HIV/AIDS Skepticism

Pointing to evidence that HIV is not the necessary and sufficient cause of AIDS

Avoiding life-saving treatment

Posted by Henry Bauer on 2010/10/28

Jonathan alerted me to the New York Times story, “Trying to follow the trail of missing AIDS patients” by David Tuller:
“More recently, however, studies have found that 15 to 40 percent of those who start treatment are lost to follow-up within one to three years.
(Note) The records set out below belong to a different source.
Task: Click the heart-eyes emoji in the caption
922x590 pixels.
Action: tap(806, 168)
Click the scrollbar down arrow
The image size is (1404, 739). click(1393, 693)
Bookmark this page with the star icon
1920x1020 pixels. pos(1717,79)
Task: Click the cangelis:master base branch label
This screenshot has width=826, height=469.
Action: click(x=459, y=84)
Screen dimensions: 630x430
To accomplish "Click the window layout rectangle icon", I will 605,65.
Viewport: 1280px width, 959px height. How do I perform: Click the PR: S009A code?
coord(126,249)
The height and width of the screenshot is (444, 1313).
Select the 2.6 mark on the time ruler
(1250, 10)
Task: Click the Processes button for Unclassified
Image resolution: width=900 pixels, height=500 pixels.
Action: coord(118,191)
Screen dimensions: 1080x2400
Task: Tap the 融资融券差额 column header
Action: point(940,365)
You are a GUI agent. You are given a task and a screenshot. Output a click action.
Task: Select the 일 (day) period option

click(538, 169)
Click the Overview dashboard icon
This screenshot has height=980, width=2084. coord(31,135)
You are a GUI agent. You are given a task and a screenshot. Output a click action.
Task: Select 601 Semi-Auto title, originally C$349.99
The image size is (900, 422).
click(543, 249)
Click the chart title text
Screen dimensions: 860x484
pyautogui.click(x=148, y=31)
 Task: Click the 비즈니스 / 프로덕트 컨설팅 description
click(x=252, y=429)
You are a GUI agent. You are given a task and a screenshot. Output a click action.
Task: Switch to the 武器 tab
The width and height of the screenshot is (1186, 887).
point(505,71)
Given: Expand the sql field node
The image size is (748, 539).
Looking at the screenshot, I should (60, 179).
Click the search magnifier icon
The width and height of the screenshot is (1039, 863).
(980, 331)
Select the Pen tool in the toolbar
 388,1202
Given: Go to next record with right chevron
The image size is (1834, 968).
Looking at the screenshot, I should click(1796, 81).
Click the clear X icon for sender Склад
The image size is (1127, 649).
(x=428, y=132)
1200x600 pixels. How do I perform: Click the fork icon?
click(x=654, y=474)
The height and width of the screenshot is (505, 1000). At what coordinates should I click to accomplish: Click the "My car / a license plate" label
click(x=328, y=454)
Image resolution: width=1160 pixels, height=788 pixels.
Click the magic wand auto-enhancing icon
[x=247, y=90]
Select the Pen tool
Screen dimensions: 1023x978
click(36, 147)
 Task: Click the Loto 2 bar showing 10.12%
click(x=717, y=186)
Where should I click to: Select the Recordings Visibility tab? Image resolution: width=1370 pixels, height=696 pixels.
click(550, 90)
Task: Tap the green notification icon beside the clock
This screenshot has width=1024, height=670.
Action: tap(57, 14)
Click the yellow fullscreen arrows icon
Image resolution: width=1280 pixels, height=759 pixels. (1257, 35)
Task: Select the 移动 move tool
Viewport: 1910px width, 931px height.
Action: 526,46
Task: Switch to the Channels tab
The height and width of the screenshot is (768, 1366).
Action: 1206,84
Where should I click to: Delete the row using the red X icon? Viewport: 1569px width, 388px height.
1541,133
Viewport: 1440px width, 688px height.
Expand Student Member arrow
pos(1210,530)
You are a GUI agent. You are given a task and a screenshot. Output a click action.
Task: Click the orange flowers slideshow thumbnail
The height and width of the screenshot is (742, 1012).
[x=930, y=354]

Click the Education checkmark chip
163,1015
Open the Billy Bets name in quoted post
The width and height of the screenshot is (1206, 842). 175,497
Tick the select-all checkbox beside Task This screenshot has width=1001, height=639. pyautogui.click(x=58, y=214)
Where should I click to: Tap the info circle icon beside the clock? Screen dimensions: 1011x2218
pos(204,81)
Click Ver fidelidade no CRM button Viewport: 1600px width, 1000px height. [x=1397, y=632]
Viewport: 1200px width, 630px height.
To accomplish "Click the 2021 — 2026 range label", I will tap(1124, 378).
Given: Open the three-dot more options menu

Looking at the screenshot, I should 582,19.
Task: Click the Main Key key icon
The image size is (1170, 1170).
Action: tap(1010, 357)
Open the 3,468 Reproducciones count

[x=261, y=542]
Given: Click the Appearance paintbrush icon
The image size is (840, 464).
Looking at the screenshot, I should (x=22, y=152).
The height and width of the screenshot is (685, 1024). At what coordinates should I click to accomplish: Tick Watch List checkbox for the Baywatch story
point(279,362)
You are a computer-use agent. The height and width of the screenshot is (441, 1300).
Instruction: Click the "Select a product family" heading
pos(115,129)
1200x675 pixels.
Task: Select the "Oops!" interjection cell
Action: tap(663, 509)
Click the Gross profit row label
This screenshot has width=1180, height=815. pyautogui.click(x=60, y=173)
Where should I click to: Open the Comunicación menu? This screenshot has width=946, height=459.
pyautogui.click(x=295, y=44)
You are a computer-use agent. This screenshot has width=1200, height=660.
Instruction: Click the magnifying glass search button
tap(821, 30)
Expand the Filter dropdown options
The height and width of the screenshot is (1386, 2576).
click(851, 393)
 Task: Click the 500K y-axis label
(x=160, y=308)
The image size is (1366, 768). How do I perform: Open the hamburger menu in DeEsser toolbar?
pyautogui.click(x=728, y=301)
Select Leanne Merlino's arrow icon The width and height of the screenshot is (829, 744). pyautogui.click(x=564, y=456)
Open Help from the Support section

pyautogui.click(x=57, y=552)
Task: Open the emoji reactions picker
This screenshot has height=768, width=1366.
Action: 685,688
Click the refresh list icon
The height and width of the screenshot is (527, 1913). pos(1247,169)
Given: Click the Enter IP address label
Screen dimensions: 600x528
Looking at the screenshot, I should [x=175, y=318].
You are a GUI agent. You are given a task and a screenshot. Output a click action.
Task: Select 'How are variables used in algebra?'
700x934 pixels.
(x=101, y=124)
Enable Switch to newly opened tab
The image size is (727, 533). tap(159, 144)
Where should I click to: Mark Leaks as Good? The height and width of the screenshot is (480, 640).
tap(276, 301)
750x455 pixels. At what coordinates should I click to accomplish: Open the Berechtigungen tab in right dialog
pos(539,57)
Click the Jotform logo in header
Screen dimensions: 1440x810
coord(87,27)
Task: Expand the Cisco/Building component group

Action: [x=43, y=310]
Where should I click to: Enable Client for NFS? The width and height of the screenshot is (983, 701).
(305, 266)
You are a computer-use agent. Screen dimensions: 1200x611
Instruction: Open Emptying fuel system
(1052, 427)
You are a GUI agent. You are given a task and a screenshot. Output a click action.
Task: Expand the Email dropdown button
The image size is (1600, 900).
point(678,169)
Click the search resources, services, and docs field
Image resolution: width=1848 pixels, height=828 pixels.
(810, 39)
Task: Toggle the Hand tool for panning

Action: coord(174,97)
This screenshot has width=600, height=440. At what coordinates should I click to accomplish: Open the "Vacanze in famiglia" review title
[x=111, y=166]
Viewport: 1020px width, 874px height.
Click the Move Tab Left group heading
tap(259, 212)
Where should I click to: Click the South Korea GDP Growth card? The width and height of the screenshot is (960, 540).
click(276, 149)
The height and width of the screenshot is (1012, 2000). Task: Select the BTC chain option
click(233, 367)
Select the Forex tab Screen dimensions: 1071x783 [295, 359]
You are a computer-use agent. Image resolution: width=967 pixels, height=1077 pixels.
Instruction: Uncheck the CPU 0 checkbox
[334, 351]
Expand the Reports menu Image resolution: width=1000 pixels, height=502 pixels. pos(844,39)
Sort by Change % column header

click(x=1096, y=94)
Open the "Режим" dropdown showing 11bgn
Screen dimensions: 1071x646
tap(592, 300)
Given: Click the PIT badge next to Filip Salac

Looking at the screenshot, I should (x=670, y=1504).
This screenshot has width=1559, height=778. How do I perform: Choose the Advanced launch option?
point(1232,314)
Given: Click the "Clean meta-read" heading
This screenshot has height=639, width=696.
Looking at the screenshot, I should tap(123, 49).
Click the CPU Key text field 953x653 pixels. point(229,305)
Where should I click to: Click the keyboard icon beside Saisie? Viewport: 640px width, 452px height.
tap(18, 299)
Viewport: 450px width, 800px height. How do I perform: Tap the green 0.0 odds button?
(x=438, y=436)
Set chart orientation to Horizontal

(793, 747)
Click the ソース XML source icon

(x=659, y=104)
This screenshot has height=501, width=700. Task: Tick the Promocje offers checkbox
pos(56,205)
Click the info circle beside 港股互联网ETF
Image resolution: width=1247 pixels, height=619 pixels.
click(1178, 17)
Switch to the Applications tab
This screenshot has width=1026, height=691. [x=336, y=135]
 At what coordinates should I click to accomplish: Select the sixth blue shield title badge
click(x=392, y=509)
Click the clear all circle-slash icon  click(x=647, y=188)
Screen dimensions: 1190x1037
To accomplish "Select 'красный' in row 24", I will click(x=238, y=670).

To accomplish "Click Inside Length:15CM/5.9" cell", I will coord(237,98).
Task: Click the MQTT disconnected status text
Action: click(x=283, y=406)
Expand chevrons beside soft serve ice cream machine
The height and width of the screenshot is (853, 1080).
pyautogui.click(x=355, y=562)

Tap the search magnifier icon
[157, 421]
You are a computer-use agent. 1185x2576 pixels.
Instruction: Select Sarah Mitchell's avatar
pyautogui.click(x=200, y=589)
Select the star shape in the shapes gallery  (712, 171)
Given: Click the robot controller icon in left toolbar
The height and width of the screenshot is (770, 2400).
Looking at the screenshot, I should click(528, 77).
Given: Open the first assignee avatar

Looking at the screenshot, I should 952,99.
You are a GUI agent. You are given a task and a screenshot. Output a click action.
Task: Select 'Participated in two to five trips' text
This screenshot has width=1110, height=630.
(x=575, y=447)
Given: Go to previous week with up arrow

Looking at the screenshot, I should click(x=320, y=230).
This unsettling trend has emerged at a difficult time; financing for treatment from the United States and other donors is not keeping pace with the rate of new infections, which has generated waiting lists for the lifesaving medications in some parts of Africa.”
The “more recent studies” are a 3-year-old article by Rosen, Fox, & Gill, “Patient retention in antiretroviral therapy programs in Sub-Saharan Africa: A systematic review”, PLoS Med 4(#10, 2007): e298
“Since the inception of large-scale ART access early in this decade, ART programs in Africa have retained about 60% of their patients at the end of 2 y. Loss to follow-up is the major cause of attrition, followed by death. Better patient tracing procedures, better understanding of loss to follow-up, and earlier initiation of ART to reduce mortality are needed if retention is to be improved. Retention varies widely across programs, and programs that have achieved higher retention rates can serve as models for future improvements.”

Evidently those models for attaining higher retention rates have had no effect during the intervening 3 years. Hardly the first time that expert predictions have failed, thereby providing welcome opportunities for more research.

I’ve often been struck by the extraordinary regularities in HIV/AIDS demography. “HIV-positive” rates vary by age, race, sex, and population density in the same manner in all tested groups in the USA, and the same regularities show up in other parts of the world, mutatis mutandis (e.g. the particularly high tendency for black women to test poz); see my book and many subsequent blog posts here. Not only has the rate of non-compliance with these “life-saving” drugs remained apparently the same in Africa for at least 3 years, it is about the same as the rate in Washington DC and other parts of the USA:
“In any given month, about 40 percent of the approximately 1,900 clients actively enrolled in the D.C. AIDS Drug Assistance Program (ADAP) are not utilizing antiretroviral medications. . . . [although] almost all of these ‘nonutilizers’ have active prescriptions for antiretroviral drugs written by their physicians, nurse practitioners or physician’s assistants. . . . ADAP programs across the country report similar rates of ‘nonutilizers’ (about 40 percent)” (Drug non-adherence, imaginary epidemics, and sexual nonsense, 2009/08/30).

Question:
Why would so many people reject life-saving treatment?
Especially given that it is free or nearly so?

Ask anyone in the street whether HIV causes AIDS and whether AIDS kills, and you won’t find many who disagree. Ask anyone in southern Africa whether HIV causes AIDS and whether AIDS kills, and you won’t find many who disagree. So this huge degree of non-compliance is not because of any lack of the “awareness” of the danger of HIV/AIDS that official propaganda has been spreading for these many years.

So, again, why do so many who believe that the drugs are life-saving refuse them?

One Response to “Avoiding life-saving treatment”

  1. The same authors have a 2010 paper in Fox MP et al. Patient retention in antiretroviral therapy programs up to three years on treatment in sub-Saharan Africa, 2007-2009: systematic review. Trop Med Int Health. 2010 Jun; 15 Suppl 1: 1–15.

    This indicates a similar trend although they claim 70% retention by 2 years and 65% by 3.